> **EXERCISE MATERIAL**
▬▬▬▬▬▬
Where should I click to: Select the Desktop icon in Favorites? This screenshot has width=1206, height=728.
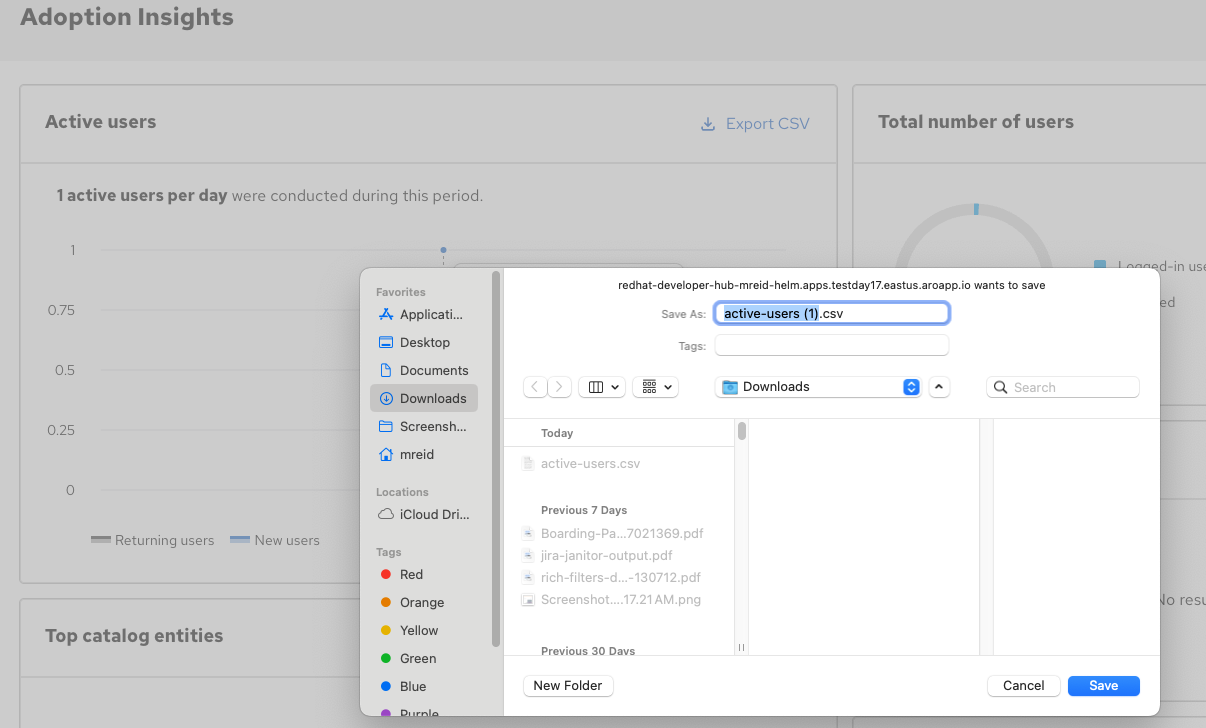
▬▬▬▬▬▬
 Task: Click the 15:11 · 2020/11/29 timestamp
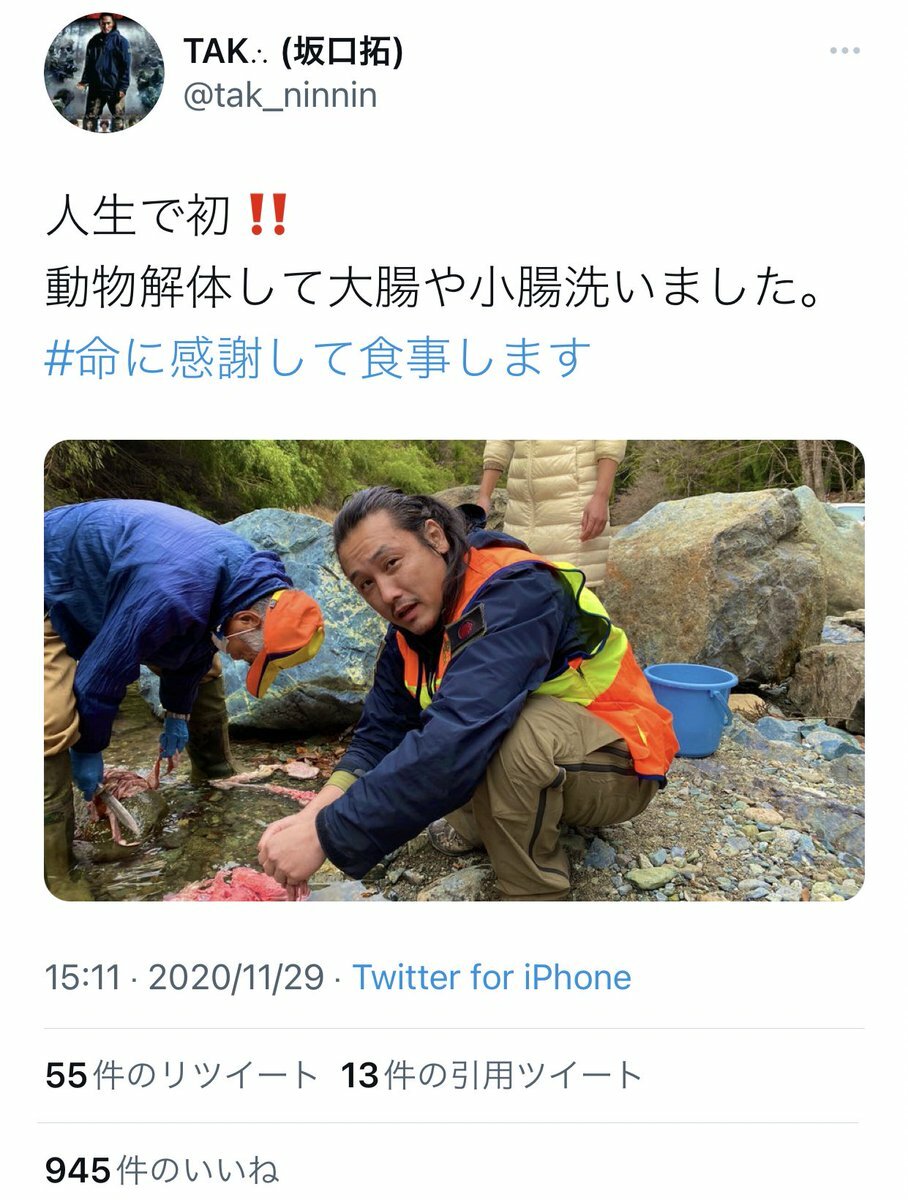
▬▬▬▬▬▬
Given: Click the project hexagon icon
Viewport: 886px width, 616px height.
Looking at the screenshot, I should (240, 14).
▬▬▬▬▬▬
> **WORK INSTRUCTIONS**
Put the listing, beginning at the line that contains "Given: Click the project hexagon icon" and stopping after the line that contains "Looking at the", into a two-column CSV with the headers instruction and response, one row for each text and its answer. Enclose each field in double quotes and replace its line breaks with spaces.

> **COMPLETED TASK**
instruction,response
"Given: Click the project hexagon icon Viewport: 886px width, 616px height.","Looking at the screenshot, I should (240, 14)."